HTMLは、時を経る毎に機能追加や拡張をおこなっているが、本書では、HTMLの仕様ベースを3.2としている。しかし、現在では、4.0の仕様まで策定されているので、今となっては少々古いかもしれない。おそらく、近いうちに最新版も発売されることであろう。特に、ネットスケープ社とマイクロソフト社とでは、互いにHTMLの仕様を決めているので、これからも、ブラウザ毎による表現の違いなど、いろいろと問題があるかもしれない。仮に、マイクロソフト社の「Internet Explorer」一つをとっても、3.xx と、それ以降のバージョンとでは、同じHTML文書を表示させたつもりでも、その表現やレイアウトが違う場合もあり、ホームページ作成者にとっては、苦痛の種になっていることと思う(私だけかもしれないが…)。今後としては、面倒かもしれないが、バージョンによる表現の違いについても、サンプルとして表示させてもらえると、より便利だと思う。
巻末には、HTMLの基礎知識として、ホームページやWWWに関する専門用語を解説してあったり、画像・動画・音声の数ある形式の違いや種類を説明しているので、これ一冊あれば、ホームページを作成するのに、ほとんど困ることは無いだろう。私個人、この本を使っても悩んだのは、アクセスカウンタの表示方法、掲示板の開設の仕方、FTPによるパソコンからWWWへのホームページの転送方法ぐらいのものであった。

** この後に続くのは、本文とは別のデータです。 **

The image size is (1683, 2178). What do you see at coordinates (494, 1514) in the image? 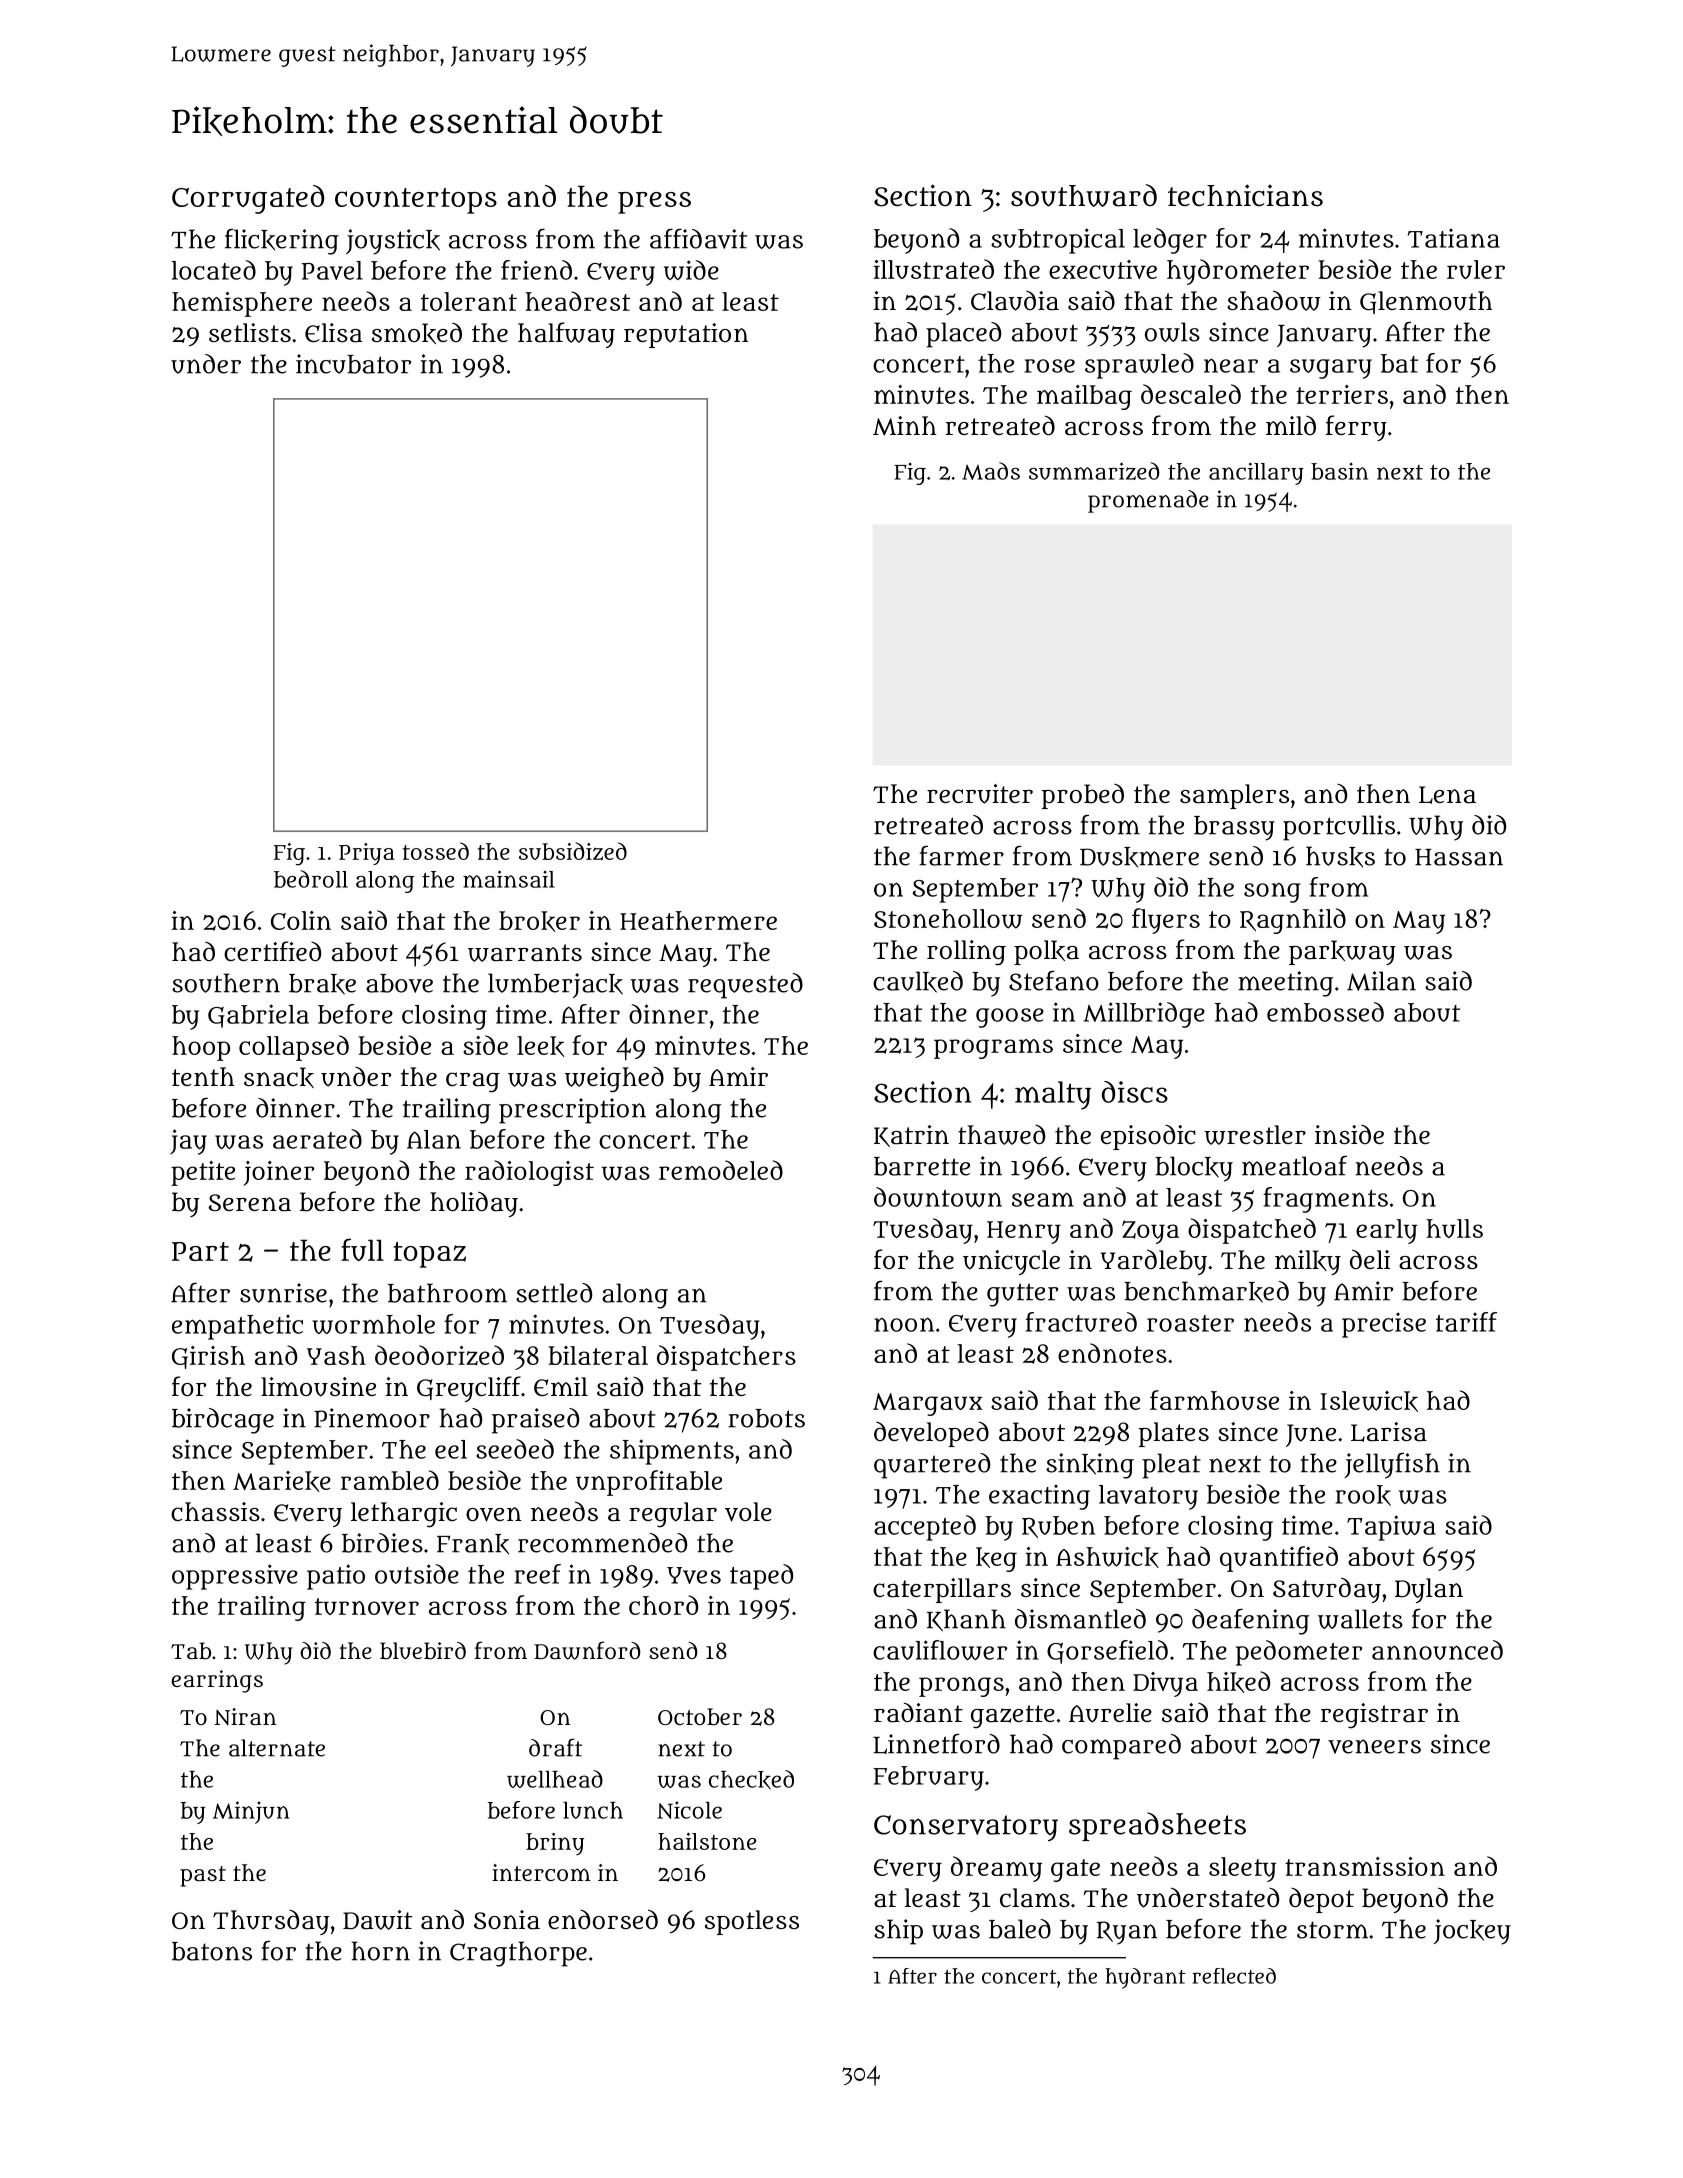
I see `oven` at bounding box center [494, 1514].
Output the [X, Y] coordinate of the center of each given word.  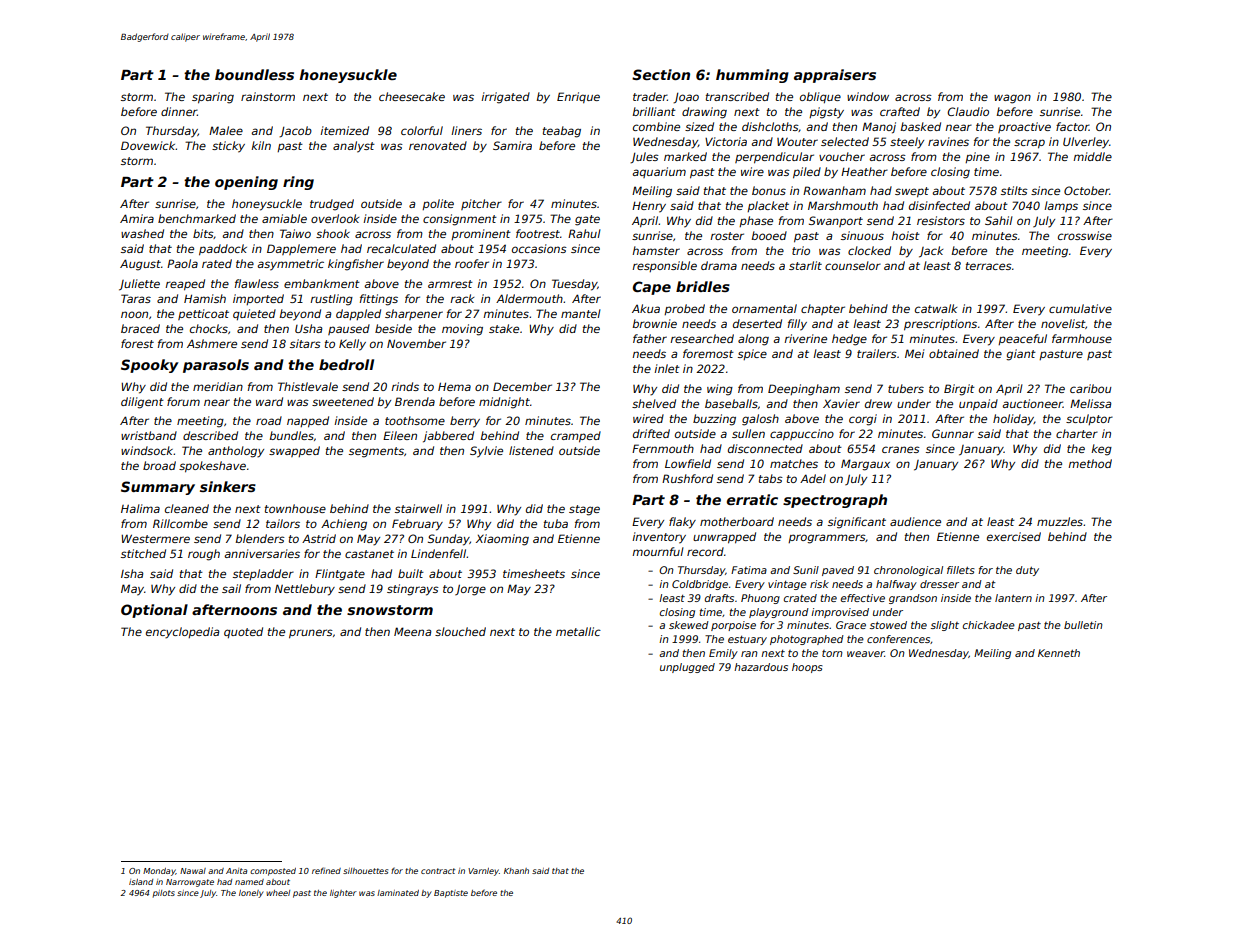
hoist [905, 235]
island [141, 882]
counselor [853, 265]
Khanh [516, 871]
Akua [646, 308]
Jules [644, 158]
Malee [226, 130]
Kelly [352, 345]
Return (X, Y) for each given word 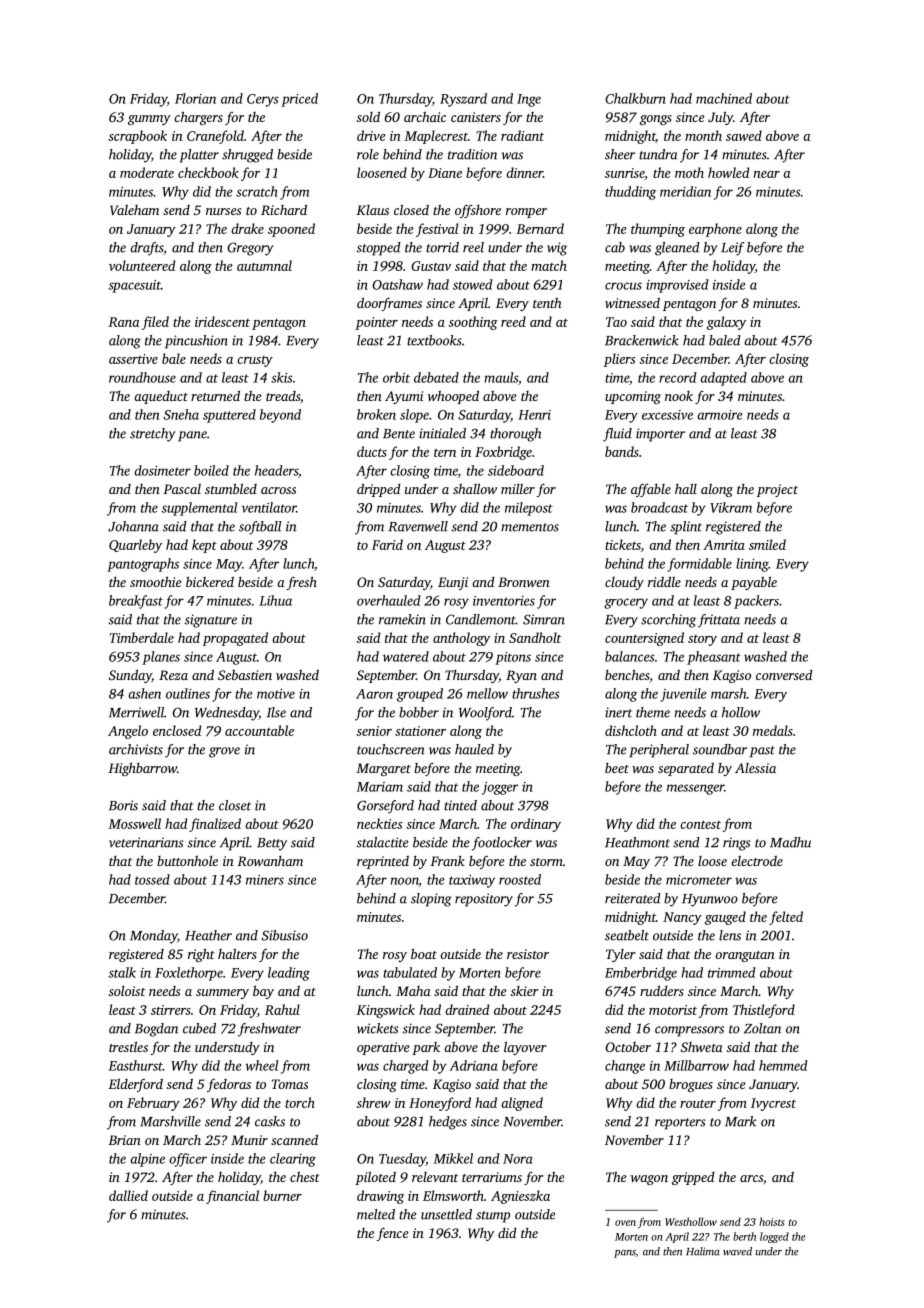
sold (368, 116)
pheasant (714, 658)
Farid (387, 544)
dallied (128, 1195)
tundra (658, 154)
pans (625, 1254)
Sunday (130, 676)
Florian (195, 98)
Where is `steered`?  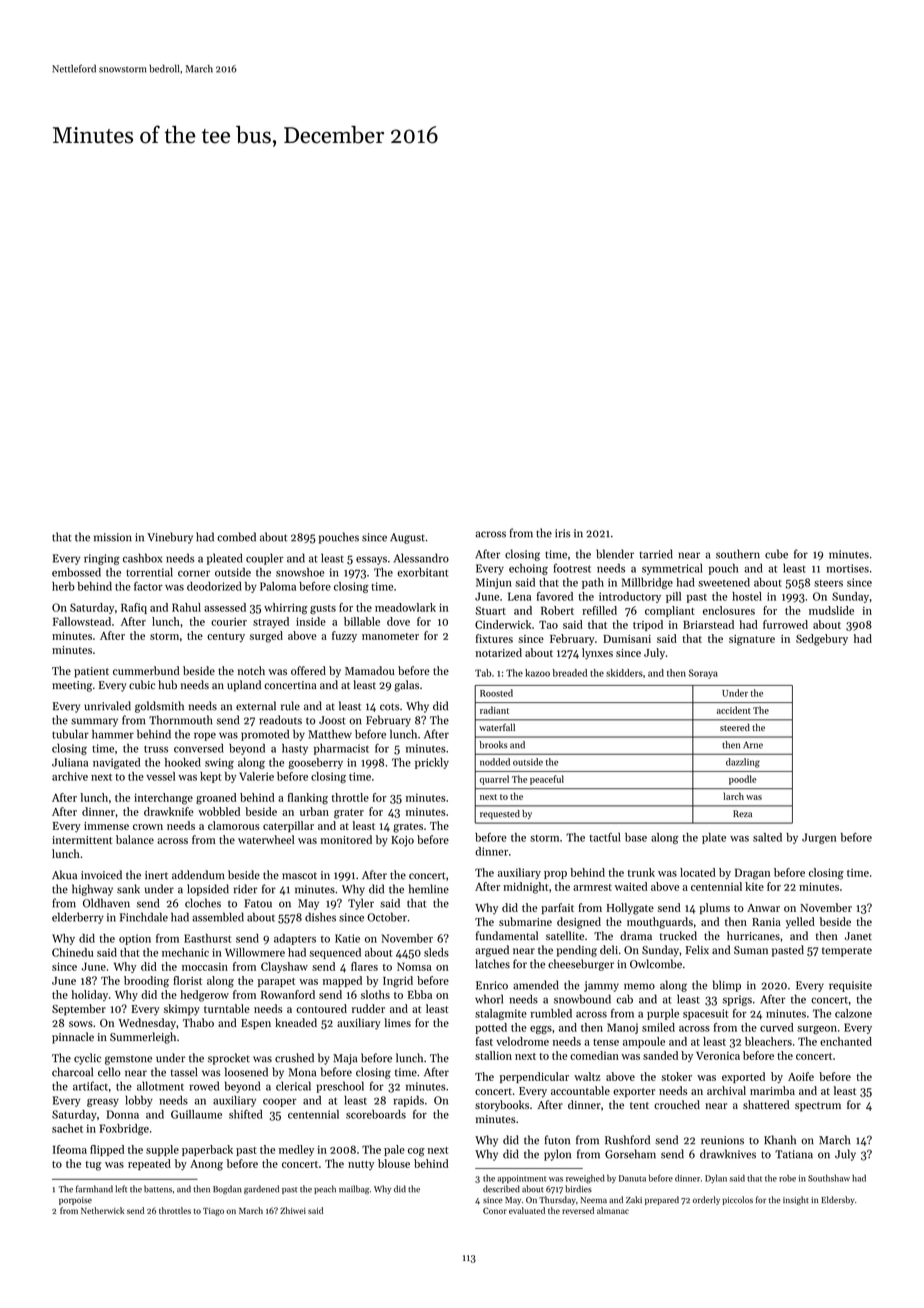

最後に、HTMLの解説書やハンドブックは、この本だけにとどまらない。かなりの種類の本が出まわっていることは、本屋を回れば一目瞭然である。もちろん、本書よりも分かりやすく、便利な本もあるだろう。そんな本を見つけた方は、迷わずにその本を買うべきだし、どれを買えばいいか迷う人は、実際に、この本を基にホームページを作った私としては、本書をお薦めする。